I wondered about this. I know that x87 uses 80-bit extended doubles internally to compute values, and SSE2 doesn't. Does this not matter to anyone? It seems surprising to me. I know when I do computations on points, lines and polygons in a plane, values can be surprisingly wrong when doing subtractions, and areas can collapse and lines alias one another due to lack of precision. Using 80-bit values vs. 64-bit values could help, I would imagine.
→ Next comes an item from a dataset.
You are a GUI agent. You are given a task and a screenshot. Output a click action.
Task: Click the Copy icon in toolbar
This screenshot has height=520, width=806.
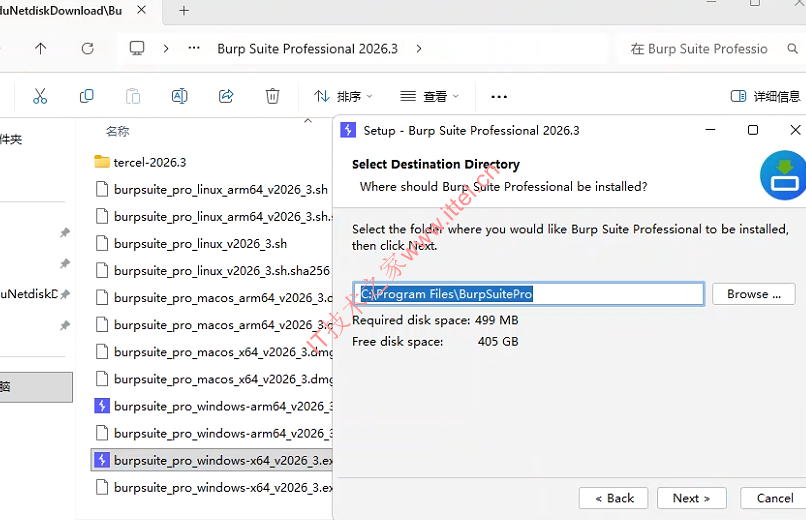coord(87,96)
Is this incorrect? If not, what can we use to perform extended double FP operations if x87 is phased out?

Solution

The biggest problem with x87 is basically that all register operations are done in 80 bits, whereas most of the time people only use 64 bit floats (i.e. double-precision floats). What happens is, you load a 64 bit float into the x87 stack, and it gets converted to 80 bits. You do some operations on it in 80 bits, then store it back into memory, converting it into 64 bits. You will get a different result than if you had done all the operations with just 64 bits, and with an optimizing compiler it can be very unpredictable how many conversions a value might go through, so it's hard to verify that you're getting the "correct" answer when doing regression tests.

The other problem, which only matters from the point of view of someone writing assembly (or indirectly writing assembly, in the case of someone writing a code generator for a compiler), is that the x87 uses a register stack, whereas SSE uses individually accessible registers. With x87 you have a bunch of extra instructions to manipulate the stack, and I imagine Intel and AMD would rather make their processors run fast with SSE code than trying to make those extra stack-manipulation x87 instructions run fast.

BTW if you are having problems with inaccuracy, you will want to take a look at the article "What every programmer should know about floating-point arithmetic", and then maybe use an arbitrary precision math library (e.g. GMP) instead.